In ancient times, a method of infanticide or at least child abandonment was to leave infants in a wild place, either to die due to hypothermia, hunger, thirst, or animal attack, or perhaps to be collected and brought up by those unable to produce their own children.

Mythological
This form of child abandonment is a recurring theme in mythology, especially among hero births.

Some examples include:
 Sargon, King of Akkad – exposed to the river.
 Karna – exposed to the river.
 Tang Sanzang – exposed to the river on a wooden plank.
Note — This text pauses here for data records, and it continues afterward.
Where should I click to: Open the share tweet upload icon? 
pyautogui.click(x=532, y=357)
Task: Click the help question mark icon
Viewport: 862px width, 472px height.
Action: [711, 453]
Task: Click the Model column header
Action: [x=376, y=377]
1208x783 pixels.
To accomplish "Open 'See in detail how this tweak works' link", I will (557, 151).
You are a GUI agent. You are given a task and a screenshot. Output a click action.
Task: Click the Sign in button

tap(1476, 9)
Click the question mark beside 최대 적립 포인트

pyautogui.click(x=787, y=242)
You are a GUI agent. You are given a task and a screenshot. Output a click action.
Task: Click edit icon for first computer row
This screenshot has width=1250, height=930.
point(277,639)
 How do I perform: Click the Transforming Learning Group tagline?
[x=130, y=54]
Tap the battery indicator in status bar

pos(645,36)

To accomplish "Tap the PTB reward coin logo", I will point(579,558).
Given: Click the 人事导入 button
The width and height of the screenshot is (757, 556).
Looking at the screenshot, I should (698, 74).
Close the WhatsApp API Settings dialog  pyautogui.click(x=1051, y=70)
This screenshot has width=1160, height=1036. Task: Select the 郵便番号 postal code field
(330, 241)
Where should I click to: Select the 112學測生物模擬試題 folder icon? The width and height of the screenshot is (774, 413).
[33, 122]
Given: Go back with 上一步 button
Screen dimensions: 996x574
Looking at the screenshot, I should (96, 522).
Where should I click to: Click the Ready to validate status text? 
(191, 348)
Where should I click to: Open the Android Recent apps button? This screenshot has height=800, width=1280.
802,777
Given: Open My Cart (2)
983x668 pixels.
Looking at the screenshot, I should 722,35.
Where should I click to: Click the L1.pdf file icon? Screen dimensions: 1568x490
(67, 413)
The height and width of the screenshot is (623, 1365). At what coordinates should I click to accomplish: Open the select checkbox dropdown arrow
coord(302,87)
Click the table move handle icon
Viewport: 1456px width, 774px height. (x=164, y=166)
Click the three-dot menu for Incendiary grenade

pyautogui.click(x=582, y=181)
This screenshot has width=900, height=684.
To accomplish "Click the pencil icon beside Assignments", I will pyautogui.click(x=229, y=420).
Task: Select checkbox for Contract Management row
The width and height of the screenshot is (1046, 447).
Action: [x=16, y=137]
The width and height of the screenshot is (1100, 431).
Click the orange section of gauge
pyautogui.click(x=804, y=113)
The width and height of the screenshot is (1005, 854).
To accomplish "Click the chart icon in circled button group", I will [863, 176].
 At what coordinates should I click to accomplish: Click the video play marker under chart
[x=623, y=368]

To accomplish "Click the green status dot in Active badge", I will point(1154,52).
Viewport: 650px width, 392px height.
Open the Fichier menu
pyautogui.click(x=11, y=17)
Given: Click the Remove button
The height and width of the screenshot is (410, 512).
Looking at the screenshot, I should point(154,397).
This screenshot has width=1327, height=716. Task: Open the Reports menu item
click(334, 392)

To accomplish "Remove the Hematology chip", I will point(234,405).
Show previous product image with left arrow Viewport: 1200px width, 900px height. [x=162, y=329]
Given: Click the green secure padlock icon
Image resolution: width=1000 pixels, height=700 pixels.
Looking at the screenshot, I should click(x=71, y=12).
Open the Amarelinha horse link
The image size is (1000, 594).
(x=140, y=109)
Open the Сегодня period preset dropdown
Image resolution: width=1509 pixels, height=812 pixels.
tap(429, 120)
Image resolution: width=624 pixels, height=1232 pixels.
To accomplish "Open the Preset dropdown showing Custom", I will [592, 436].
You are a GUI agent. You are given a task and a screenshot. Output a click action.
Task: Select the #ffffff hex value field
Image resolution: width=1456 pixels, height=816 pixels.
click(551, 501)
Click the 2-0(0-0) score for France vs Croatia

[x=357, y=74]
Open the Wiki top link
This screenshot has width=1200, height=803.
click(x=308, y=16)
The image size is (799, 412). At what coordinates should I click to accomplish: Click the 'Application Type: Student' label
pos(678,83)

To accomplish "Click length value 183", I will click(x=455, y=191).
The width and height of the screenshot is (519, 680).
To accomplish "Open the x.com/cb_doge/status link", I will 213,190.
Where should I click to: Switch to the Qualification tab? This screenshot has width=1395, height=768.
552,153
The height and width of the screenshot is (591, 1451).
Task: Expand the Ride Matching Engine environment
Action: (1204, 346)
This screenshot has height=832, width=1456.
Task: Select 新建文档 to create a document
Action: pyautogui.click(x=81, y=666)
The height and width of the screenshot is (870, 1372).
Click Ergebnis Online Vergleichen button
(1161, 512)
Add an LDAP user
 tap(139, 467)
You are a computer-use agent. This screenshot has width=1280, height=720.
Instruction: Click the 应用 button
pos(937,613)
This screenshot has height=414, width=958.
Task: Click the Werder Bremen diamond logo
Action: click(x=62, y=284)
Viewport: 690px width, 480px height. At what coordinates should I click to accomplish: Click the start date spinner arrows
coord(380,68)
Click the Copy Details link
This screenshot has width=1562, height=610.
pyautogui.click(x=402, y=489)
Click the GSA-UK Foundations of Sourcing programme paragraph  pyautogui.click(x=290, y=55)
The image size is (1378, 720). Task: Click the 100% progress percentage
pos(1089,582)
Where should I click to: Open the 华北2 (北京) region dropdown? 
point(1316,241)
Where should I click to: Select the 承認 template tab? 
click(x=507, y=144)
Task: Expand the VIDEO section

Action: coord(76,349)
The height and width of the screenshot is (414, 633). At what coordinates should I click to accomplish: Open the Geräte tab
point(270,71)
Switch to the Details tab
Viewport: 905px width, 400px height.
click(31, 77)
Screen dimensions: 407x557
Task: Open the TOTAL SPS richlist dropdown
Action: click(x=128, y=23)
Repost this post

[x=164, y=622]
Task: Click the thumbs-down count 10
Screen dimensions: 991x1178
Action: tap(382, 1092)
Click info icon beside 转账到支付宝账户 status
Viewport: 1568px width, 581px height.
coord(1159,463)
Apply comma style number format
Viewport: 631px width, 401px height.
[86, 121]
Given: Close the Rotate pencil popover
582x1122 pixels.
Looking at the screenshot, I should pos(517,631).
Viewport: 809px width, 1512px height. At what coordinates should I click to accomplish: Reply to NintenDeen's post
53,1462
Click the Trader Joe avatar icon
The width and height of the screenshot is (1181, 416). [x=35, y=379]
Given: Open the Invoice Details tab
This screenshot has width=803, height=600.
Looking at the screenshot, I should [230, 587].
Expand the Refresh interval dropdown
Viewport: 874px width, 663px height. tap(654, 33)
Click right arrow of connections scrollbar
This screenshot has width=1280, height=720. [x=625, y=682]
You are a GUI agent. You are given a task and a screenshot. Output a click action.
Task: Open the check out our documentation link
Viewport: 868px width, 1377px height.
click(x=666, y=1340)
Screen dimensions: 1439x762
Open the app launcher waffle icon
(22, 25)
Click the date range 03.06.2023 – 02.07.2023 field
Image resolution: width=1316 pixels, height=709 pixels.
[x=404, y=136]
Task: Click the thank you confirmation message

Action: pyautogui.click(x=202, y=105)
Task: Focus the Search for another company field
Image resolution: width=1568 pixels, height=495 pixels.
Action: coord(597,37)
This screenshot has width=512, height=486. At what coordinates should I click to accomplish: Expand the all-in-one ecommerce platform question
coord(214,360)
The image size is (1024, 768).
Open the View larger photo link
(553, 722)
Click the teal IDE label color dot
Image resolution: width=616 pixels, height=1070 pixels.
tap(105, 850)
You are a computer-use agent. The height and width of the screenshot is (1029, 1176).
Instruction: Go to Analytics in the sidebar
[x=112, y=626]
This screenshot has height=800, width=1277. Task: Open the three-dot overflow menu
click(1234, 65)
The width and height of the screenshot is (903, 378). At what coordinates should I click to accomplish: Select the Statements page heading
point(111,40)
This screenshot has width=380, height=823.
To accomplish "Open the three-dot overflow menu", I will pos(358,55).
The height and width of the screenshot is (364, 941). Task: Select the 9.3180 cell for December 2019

The historical person he is based on never suffered such a fate.
 Moses – exposed to the river Nile on a basket.
 Oedipus – exposed in the mountains.
 Paris – exposed at the top of Mount Ida.
 Zāl – exposed in the Alborz mountains. 
 Telephus – exposed on Mount Parthenion.
 Atalanta – exposed on Mount Parthenion.
 Perseus – boxed and cast into the sea with his mother, Danaë.
 Gilgamesh – thrown from the acropolis.
 Romulus and Remus – exposed in a tub to the Tiber River.
 Siegfried – exposed in a glass vessel to the river.
 Ken Arok, Javanese king – exposed to the river.
 Momotarō (桃太郎, "Peach Boy") – found inside of a giant peach, floating down a river.
 Mess Búachalla - exposed to wild beasts.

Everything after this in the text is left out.